> PROBLEM STATEMENT
Repeat the part of the items that opens with the line containing "Click the color" and runs through the end of the items, reproducing every line exactly.

================================

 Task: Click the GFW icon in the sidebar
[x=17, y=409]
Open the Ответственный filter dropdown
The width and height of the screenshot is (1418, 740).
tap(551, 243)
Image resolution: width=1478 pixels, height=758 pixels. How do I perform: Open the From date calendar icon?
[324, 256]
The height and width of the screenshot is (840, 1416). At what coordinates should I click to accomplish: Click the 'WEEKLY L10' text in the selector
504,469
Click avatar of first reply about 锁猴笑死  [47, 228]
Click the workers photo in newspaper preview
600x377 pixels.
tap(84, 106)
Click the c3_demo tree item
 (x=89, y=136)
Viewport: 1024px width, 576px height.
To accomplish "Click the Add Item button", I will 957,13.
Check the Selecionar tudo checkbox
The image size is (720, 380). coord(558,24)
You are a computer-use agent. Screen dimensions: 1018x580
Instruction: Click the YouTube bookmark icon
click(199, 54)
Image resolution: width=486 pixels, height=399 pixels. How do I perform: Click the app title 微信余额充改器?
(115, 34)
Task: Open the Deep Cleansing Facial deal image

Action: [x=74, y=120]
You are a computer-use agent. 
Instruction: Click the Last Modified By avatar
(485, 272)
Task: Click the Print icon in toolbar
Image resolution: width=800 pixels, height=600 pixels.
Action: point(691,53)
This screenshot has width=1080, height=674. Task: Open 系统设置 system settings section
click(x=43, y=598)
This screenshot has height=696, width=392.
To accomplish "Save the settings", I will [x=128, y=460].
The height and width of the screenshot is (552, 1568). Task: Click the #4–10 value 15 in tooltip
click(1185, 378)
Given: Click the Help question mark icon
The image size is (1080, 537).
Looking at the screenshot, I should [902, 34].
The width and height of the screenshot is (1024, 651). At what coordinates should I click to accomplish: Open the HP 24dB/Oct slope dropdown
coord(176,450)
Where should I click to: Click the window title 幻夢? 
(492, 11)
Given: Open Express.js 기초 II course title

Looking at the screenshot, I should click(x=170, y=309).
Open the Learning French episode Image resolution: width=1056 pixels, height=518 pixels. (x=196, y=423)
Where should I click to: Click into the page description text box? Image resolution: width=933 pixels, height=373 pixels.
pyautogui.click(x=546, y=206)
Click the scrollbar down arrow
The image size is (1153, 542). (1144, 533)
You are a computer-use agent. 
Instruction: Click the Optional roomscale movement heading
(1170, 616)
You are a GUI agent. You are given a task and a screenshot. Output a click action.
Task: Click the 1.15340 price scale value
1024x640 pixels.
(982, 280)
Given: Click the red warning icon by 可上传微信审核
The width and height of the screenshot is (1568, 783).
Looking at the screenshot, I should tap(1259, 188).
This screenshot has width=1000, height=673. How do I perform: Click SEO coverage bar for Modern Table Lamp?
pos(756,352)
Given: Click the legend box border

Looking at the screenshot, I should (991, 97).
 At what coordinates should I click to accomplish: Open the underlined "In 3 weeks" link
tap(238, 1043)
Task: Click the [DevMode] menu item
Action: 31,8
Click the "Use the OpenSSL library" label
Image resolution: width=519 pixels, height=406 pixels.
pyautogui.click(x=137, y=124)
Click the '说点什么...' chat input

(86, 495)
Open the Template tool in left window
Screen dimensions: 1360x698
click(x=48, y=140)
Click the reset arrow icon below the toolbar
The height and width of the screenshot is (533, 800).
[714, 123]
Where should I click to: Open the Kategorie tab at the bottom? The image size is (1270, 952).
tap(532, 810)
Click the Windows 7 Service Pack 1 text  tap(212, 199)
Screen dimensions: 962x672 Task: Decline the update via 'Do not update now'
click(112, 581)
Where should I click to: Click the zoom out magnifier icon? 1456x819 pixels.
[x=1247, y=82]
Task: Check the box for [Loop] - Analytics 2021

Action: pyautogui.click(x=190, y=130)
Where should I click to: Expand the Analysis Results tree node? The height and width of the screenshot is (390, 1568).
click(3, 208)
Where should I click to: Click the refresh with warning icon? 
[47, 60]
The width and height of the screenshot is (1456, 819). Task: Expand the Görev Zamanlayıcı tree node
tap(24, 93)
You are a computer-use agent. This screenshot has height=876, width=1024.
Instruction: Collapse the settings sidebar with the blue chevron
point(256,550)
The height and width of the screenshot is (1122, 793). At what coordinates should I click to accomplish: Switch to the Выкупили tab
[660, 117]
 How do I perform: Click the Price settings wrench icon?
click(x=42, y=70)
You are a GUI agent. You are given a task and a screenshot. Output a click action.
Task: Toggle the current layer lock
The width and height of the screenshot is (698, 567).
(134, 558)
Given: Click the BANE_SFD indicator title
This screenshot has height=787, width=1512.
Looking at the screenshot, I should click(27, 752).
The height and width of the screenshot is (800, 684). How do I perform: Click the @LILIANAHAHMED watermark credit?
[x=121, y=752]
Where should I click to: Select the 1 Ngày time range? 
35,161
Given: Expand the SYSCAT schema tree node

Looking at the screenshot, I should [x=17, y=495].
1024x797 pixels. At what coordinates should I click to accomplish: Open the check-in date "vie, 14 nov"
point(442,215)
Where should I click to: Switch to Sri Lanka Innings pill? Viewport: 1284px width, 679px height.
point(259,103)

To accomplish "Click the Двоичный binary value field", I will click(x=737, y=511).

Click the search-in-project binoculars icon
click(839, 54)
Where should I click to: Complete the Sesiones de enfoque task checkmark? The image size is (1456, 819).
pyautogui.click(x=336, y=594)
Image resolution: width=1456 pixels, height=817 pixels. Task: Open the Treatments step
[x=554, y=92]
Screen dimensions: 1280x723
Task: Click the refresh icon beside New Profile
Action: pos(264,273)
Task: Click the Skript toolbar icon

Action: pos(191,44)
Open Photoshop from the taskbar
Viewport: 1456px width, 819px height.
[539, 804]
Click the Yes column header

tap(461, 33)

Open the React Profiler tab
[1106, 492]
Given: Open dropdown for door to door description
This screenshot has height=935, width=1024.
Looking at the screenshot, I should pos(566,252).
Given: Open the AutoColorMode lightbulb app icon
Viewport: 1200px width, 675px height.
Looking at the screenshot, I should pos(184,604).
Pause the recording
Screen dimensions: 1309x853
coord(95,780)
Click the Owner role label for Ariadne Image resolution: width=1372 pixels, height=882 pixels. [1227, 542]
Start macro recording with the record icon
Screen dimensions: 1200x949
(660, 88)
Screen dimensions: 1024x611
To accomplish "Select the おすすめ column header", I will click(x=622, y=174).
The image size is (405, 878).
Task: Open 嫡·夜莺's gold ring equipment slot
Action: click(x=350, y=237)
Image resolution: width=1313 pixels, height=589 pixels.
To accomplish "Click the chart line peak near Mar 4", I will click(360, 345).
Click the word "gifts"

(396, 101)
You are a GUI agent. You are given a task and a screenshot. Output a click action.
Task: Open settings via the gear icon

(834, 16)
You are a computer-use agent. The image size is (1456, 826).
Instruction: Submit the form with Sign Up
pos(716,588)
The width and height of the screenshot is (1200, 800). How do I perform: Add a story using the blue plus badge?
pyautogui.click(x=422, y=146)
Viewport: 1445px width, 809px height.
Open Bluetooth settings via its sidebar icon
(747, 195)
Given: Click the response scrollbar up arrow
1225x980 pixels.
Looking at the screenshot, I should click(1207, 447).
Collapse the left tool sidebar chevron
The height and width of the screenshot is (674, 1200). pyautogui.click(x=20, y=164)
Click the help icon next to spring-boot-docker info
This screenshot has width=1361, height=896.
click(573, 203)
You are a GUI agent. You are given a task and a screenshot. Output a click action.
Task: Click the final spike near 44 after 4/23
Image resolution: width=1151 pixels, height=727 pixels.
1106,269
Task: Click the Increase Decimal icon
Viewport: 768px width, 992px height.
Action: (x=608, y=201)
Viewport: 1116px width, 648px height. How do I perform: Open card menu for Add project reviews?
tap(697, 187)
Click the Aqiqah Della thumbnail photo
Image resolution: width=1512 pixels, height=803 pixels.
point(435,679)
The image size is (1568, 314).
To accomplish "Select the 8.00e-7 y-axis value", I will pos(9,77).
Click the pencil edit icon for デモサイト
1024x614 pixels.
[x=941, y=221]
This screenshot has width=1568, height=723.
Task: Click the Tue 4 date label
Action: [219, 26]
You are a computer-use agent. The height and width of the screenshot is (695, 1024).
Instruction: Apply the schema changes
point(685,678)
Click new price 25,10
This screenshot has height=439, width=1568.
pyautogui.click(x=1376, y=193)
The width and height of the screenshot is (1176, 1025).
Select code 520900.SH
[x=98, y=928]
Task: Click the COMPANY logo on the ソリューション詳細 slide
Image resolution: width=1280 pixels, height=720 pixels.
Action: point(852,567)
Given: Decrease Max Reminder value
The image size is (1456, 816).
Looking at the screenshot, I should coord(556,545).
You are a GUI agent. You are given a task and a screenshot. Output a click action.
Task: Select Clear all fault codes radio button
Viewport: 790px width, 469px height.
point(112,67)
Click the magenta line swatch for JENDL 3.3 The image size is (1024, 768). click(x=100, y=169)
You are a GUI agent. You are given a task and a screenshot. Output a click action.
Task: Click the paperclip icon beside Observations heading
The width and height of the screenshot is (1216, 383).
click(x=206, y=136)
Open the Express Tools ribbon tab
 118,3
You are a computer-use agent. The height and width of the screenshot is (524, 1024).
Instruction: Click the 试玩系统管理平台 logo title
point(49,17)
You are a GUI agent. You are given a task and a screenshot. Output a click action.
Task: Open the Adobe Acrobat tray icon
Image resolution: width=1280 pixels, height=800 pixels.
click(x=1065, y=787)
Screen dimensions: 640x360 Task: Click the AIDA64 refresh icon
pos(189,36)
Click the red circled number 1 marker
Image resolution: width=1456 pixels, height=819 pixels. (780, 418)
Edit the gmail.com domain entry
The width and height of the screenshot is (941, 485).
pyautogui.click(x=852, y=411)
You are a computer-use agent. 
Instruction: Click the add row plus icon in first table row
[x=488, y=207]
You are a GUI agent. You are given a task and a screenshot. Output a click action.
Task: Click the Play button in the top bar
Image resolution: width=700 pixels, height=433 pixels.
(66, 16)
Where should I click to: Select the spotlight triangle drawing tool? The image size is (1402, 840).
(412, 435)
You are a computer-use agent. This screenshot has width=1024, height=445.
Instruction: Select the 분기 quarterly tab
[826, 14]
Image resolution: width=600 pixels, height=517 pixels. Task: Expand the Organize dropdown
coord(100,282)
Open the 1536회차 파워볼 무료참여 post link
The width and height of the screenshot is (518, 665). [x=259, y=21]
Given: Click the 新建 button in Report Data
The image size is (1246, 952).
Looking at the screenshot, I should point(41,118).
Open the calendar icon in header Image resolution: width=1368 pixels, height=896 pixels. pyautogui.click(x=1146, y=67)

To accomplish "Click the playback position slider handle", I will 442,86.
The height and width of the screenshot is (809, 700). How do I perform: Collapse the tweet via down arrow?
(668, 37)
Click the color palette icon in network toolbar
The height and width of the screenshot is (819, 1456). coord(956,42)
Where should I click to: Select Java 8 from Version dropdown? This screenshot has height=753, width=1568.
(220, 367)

================================

> REPLY TO THE TASK
Click the color palette icon in network toolbar
The height and width of the screenshot is (819, 1456). coord(956,42)
Where should I click to: Select Java 8 from Version dropdown? This screenshot has height=753, width=1568.
(220, 367)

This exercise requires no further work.